If the compan(ies) come out and actually do spray out the offending plants, do you call them back again a few weeks later, when late-germinating canola has emerged in your wheat or pea crop? How are they going to eradicate these late-germinating, potentially seed bearing HT plants, in your established crop? Will they compensate you for damage done to your crop in the process, or from spray drift (a particular problem with the herbicide of choice, 2,4-D) to your adjoining crops—or your neighbor’s?

What if it was canola you were intending to plant in the contaminated field? You know that you will not be able to distinguish volunteer HT canola from whatever canola you’ve planted.
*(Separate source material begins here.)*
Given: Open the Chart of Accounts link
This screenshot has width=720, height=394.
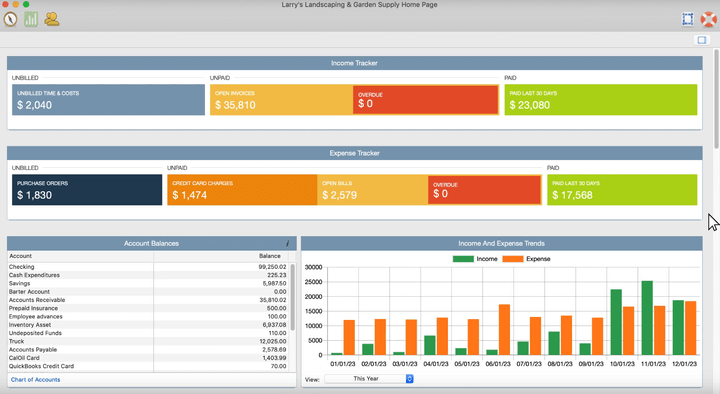Looking at the screenshot, I should [35, 380].
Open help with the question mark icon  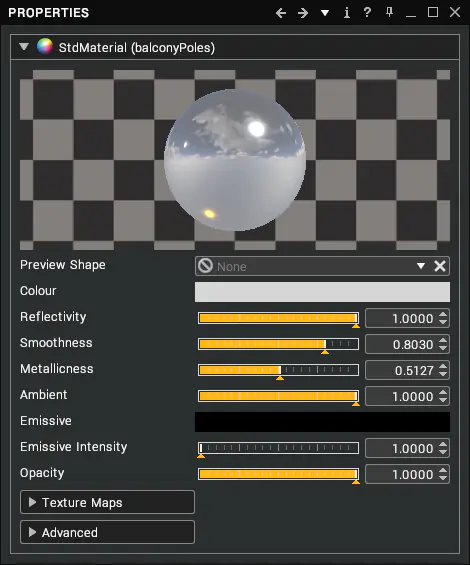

You know that volunteer HT canola will set seed and shatter, just like your sown canola, re-contaminating the land with patent-infringing seed. By definition, if you grow canola on land known to have HT (herbicide tolerant) canola in the seed bank, your problems will necessarily amplify over time. Where you had one HT plant this year, you could have dozens next year.

So—do you abstain from growing canola entirely? For how long, given that fresh contamination can occur annually?

Or do you take responsibility yourself for eliminating the proprietary plants? Do you adjust your crop rotation, your herbicide expenditures—and your bottom line—to cope with contamination that you did not want and could not stop, and that will reoccur annually so long as neighbors choose to grow HT canola?

…GM technology will necessarily make food more expensive—and particularly—but not solely—for those who have chosen not to grow GM crops.

Like the StarLink debacle which continues to haunt US corn growers, marketers, consumers, government officials, and the seed trade itself, the guilty verdict in the case of Percy Schmeiser illustrates some of the shortcomings of applying GM technology to field crop agriculture. Far from making food cheaper, GM technology will necessarily make food more expensive—and particularly—but not solely—for those who have chosen not to grow GM crops.